Problem statement:
Retype the post-pandemic marketing text word for word, starting with "Traditional B2B marketing" and going on through "context is unknowable.".

Source text:
• • • • •

This trust premium hasn't faded as anxiety has decreased. If anything, it's intensified as consumers became more discerning about which brands deserve their attention and money.
Building trust requires consistency over time — there are no shortcuts. Brands that invested in trust-building before the pandemic had accumulated an asset that paid dividends during it. Brands starting now face a longer road.
But trust is buildable. It requires authentic communication, reliable delivery, and genuine customer care sustained over time. The brands investing in these fundamentals are building competitive moats that may take years to mature but create genuine long-term advantage.
Content Is Consumption, Not Just Marketing
The pandemic turned everyone into content consumers. With limited options for entertainment and socialization, screen time exploded. And while screen time has moderated somewhat, content consumption expectations have permanently increased.
This matters because consumer attention patterns have changed. Passive advertising interrupting desired content is increasingly ignored or blocked. Content that is itself the desired product gets consumed.
The line between content marketing and entertainment has blurred to near-invisibility. The brands capturing attention aren't running advertising campaigns — they're creating content that competes with professional entertainment.
This raises the bar dramatically. "Good enough" content marketing no longer works when competing against unlimited entertainment options. The content has to be genuinely compelling — useful, entertaining, or emotionally resonant — or it gets ignored.
Work From Anywhere Changed B2B Marketing
For B2B marketers specifically, the shift to remote and hybrid work has permanent implications.
Traditional B2B marketing assumed knowledge of where buyers worked. Account-based strategies, physical location targeting, and office-based events all depended on workplaces being knowable.
That assumption no longer holds reliably. Decision-makers work from homes, coffee shops, and distributed locations. They may not have a primary office. Their physical context is unknowable.
This shifts B2B marketing toward digital-first approaches: virtual events, digital content, online community building. It also increases the importance of individual targeting over account-based approaches — reaching the person matters more than reaching the company when people are dispersed.

• • • • •

Provided information:

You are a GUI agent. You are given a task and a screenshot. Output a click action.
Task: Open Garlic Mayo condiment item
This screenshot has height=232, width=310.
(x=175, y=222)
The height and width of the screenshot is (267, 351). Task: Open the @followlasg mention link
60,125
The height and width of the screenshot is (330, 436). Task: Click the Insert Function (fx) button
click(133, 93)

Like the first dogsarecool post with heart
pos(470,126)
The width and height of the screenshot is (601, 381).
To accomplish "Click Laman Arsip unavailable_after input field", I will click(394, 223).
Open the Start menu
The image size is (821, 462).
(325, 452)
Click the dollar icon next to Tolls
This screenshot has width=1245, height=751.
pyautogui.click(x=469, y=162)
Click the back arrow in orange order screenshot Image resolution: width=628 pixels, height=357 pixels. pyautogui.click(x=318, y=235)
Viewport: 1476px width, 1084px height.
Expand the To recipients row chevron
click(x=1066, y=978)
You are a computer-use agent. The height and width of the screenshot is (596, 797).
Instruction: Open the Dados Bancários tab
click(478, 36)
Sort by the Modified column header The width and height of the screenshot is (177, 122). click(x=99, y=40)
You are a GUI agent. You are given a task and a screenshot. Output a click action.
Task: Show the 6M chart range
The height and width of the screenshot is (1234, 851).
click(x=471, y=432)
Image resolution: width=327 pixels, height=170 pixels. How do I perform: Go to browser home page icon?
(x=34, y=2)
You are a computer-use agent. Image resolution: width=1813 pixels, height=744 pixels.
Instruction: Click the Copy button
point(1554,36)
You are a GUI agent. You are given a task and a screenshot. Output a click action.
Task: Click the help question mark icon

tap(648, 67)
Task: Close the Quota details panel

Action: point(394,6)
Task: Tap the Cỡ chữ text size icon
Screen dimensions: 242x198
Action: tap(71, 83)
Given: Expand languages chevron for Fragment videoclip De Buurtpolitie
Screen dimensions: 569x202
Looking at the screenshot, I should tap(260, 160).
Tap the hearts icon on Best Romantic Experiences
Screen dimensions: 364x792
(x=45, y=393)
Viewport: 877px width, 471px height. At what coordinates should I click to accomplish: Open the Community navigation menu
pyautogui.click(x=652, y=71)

• • • • •

Reply to the task:
Traditional B2B marketing assumed knowledge of where buyers worked. Account-based strategies, physical location targeting, and office-based events all depended on workplaces being knowable.
That assumption no longer holds reliably. Decision-makers work from homes, coffee shops, and distributed locations. They may not have a primary office. Their physical context is unknowable.